Lançado com a família Galaxy S24, o Galaxy AI combina o modelo Gemini, do Google, a algoritmos proprietários da Samsung e a assistente Bixby. Funções como tradução de chamadas em tempo real, edição generativa de fotos e resumos inteligentes de páginas web processam parte das tarefas na nuvem e parte diretamente no chip — graças às NPUs embutidas nos SoCs Snapdragon 8 Gen 3 e Exynos 2400.
Benefícios práticos: jogos, câmera e rotina de trabalho
• Para gamers: a IA do Galaxy otimiza taxas de quadros e consumo energético em tempo real, algo que pode representar preciosas horas extras de bateria em títulos como Genshin Impact.
• Para fotógrafos móveis: o recurso de Best Take analisa múltiplos cliques e escolhe a melhor expressão facial, enquanto o Super HDR aplica mapeamento de tons inteligente, reduzindo ruído em cenas noturnas.
• Para produtividade: transcrever reuniões no Samsung Notes ficou mais preciso, com identificação automática de vozes e criação de resumos prontos para colar em docs ou e-mails.
Por que a Samsung pisa fundo agora?
Depois de ver a Apple retomar a liderança em vendas globais de smartphones em 2023, a Samsung enxerga nos recursos de IA uma forma de se diferenciar rapidamente.
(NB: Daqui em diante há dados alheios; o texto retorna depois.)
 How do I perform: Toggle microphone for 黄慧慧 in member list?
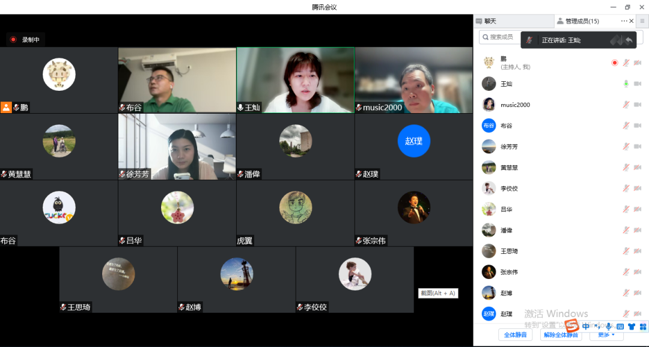(x=626, y=167)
T.M. Roh afirmou que, “embora a IA pareça tímida hoje, em seis a doze meses ela será onipresente”. Para o consumidor, isso significa que mesmo modelos intermediários — como futuros Galaxy A — podem herdar as funções antes restritas aos flagships.
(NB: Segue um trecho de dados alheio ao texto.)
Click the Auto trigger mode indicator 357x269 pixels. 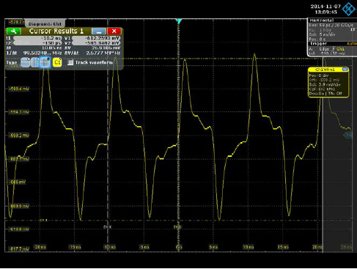click(x=352, y=44)
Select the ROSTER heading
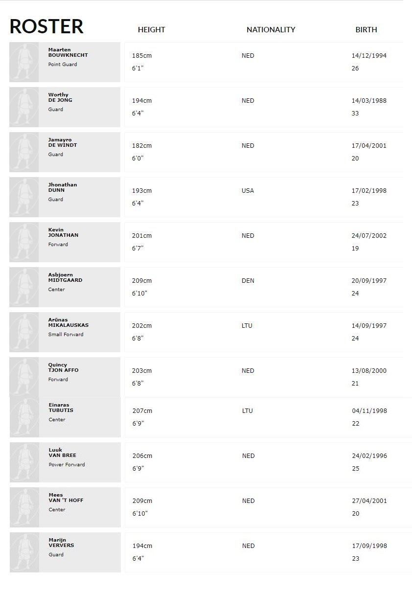 point(46,26)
Comparativo rápido: Samsung x concorrentes
• Apple: rumores apontam que o iOS 18 trará geração de texto e imagem on-device, mas ainda sem previsão oficial de integração total ao ecossistema.
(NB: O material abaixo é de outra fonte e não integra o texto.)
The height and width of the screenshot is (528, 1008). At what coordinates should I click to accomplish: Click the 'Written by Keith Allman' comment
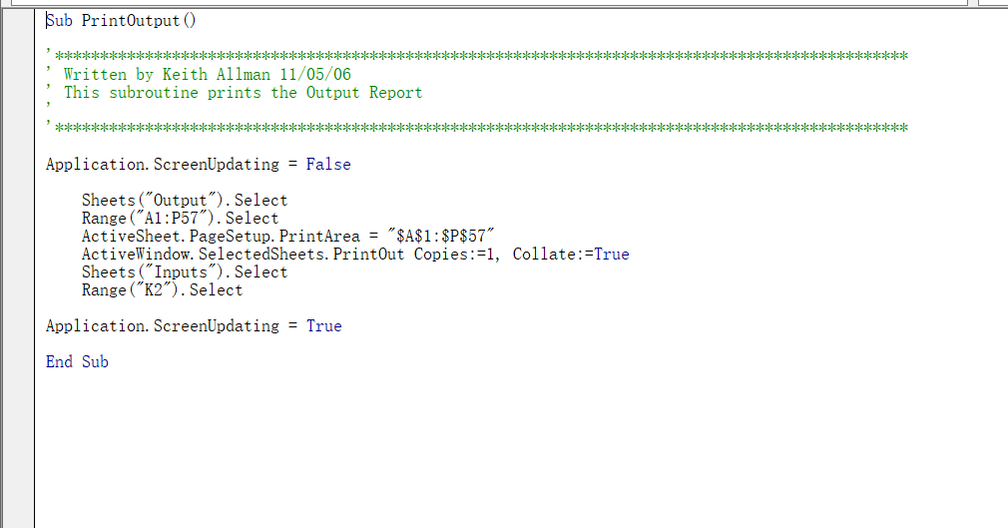coord(207,74)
• Google: o Pixel 8 já oferece recursos como Magic Editor, porém a base instalada é muito menor que a da Samsung.
• Xiaomi e OPPO: começaram a anunciar IA generativa em modelos selecionados, mas sem a meta agressiva de 800 milhões de dispositivos.
Imagem: Viktor Erikss
O que esperar nos próximos lançamentos
A linha Galaxy Z Fold 6/Flip 6, prevista para o segundo semestre, deve vir de fábrica com a versão 2.0 do Galaxy AI, possivelmente incorporando modelos Gemini Nano totalmente offline. Quem busca um novo smartphone, tablet ou monitor gamer em 2024 já pode considerar esse roadmap na hora de comparar especificações e longevidade.
No relógio da Samsung, a contagem regressiva para 2026 já começou. Para o usuário final, o resultado promete ser uma experiência mais fluida — seja para ranquear melhor nas partidas competitivas, capturar fotos profissionais ou simplesmente ganhar tempo no dia a dia.